IAALS Meeting Highlights Experiences of Self-Represented Litigants

August 27, 2015

On August 20 and 21, the multidisciplinary Honoring Families Initiative (HFI) Advisory Committee convened in Denver. The meeting agenda included in-depth discussion of preliminary data collected over the last several months as part of the HFI Cases Without Counsel (CWC) project. Exploring how self-represented litigants in family court navigate and experience the legal process, CWC is currently underway in four jurisdictions—Multnomah County (OR), Larimer County (CO), Davidson County (TN), and Franklin County (MA)—and data collection is ongoing. 

The Advisory Committee was joined by a handful of other guests from around the country: Bonnie Hough from the Judicial Council of California; Maureen Sheeran from the National Council of Juvenile and Family Court Judges; Dan Jackson from Northeastern University School of Law’s NuLawLab, and four self-represented litigants who took part in the study and came to Denver to share their experiences in person. Without exception, each of the self-represented litigant participants commented on how grateful they were for the opportunity to have their voices heard.

Also participating in the discussion were Dr.
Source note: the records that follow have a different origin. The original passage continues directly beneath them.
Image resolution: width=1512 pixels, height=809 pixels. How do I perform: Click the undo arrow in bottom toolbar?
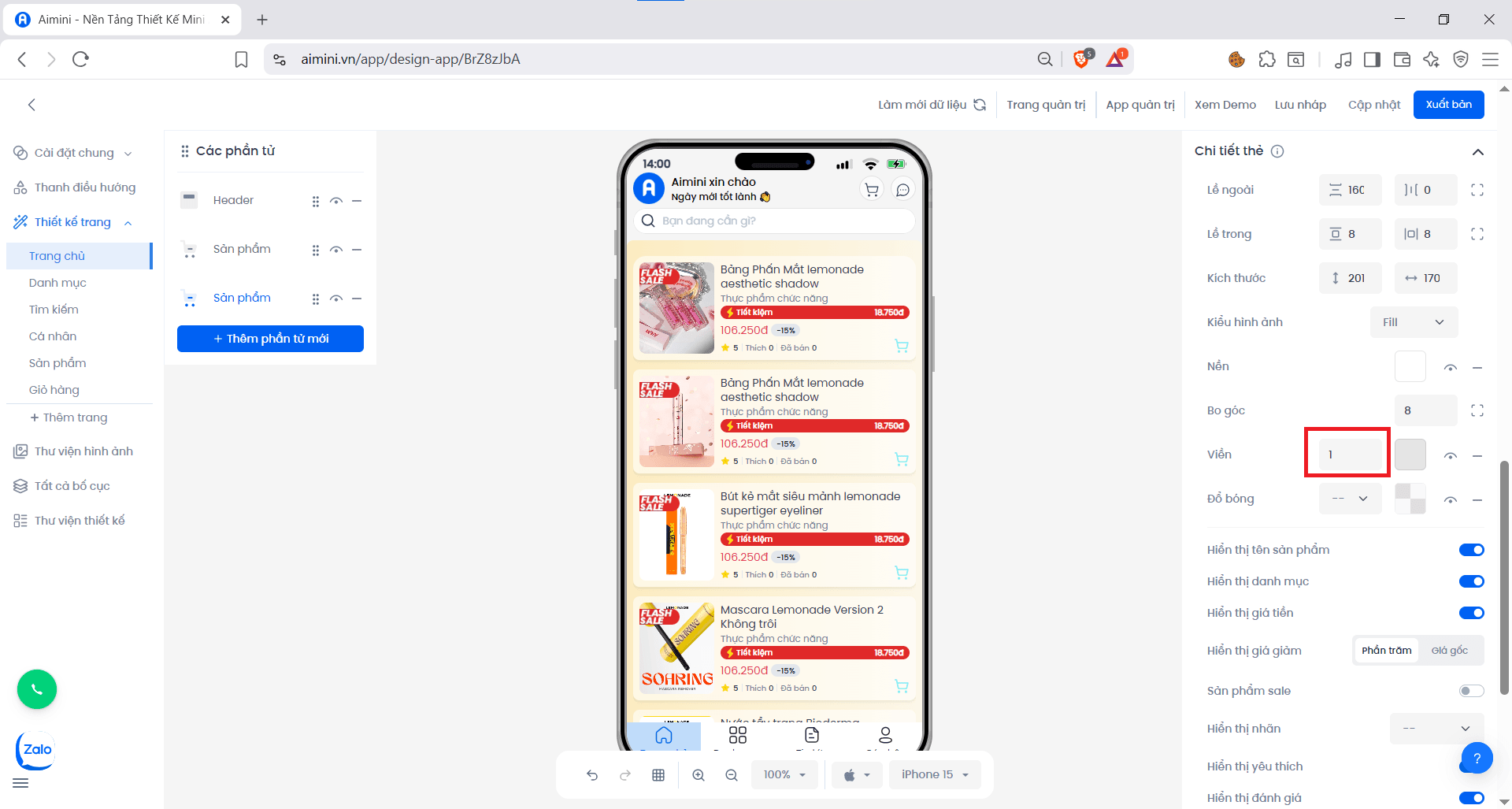click(592, 775)
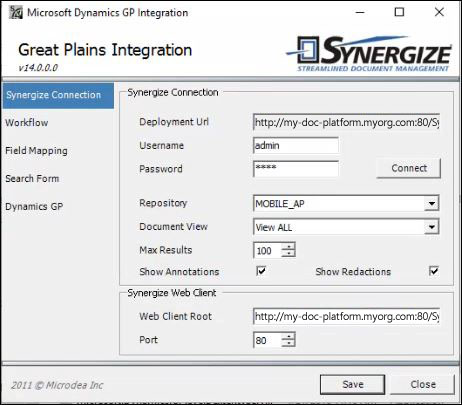Expand the Document View dropdown
The image size is (462, 405).
432,227

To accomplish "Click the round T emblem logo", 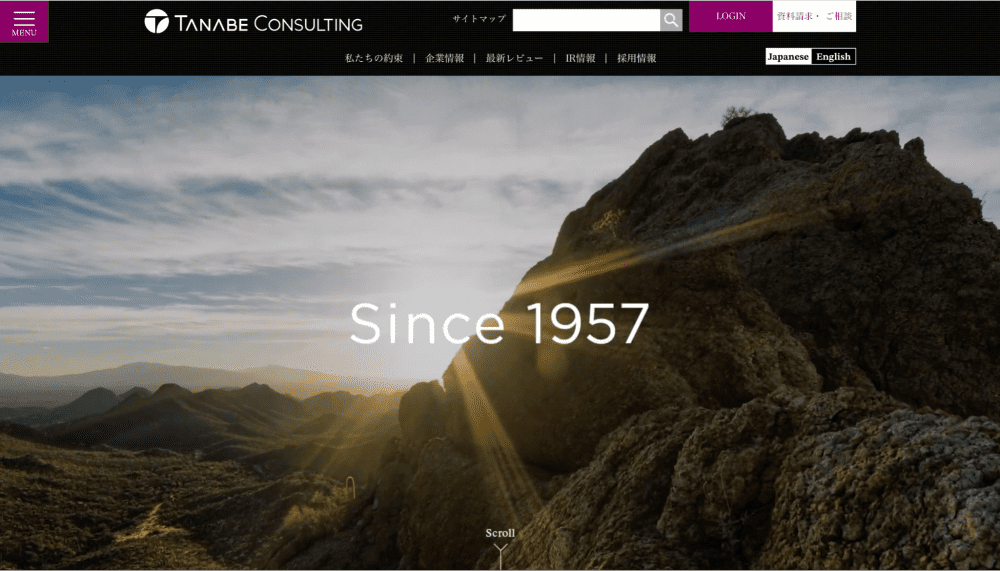I will [x=156, y=22].
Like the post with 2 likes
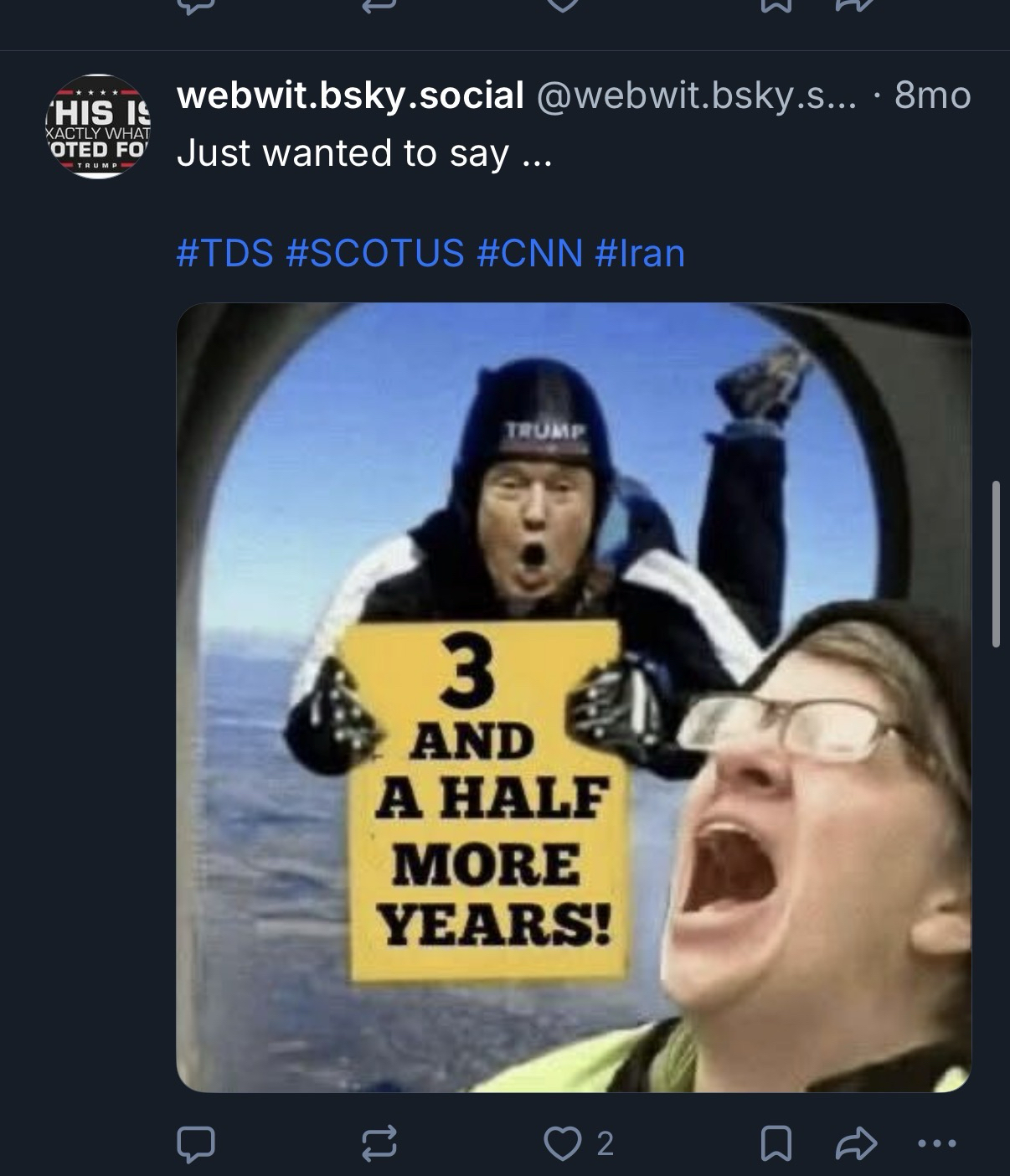Screen dimensions: 1010x1176 point(562,1143)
Julie Macfarlane and Sue Rice of the National Self-Represented Litigants Project—the Canadian research study on which Cases Without Counsel is building. At the conclusion of the two-day meeting, Dr. Macfarlane remarked:

We are very excited to see the final results of the IAALS study and the extent to which those findings and recommendations align with our findings through the National Self-Represented Litigants Project. And, we commend IAALS for including self-represented litigants in the conversation.

Cases Without Counsel was also the topic of conversation at a recent American Bar Association conference on the topic of client-centric legal services, co-sponsored by IAALS, the ABA Standing Committee on the Delivery of Legal Services, and the ABA Legal Access Job Corps Task Force.

The final Cases Without Counsel study report is forthcoming in early 2016.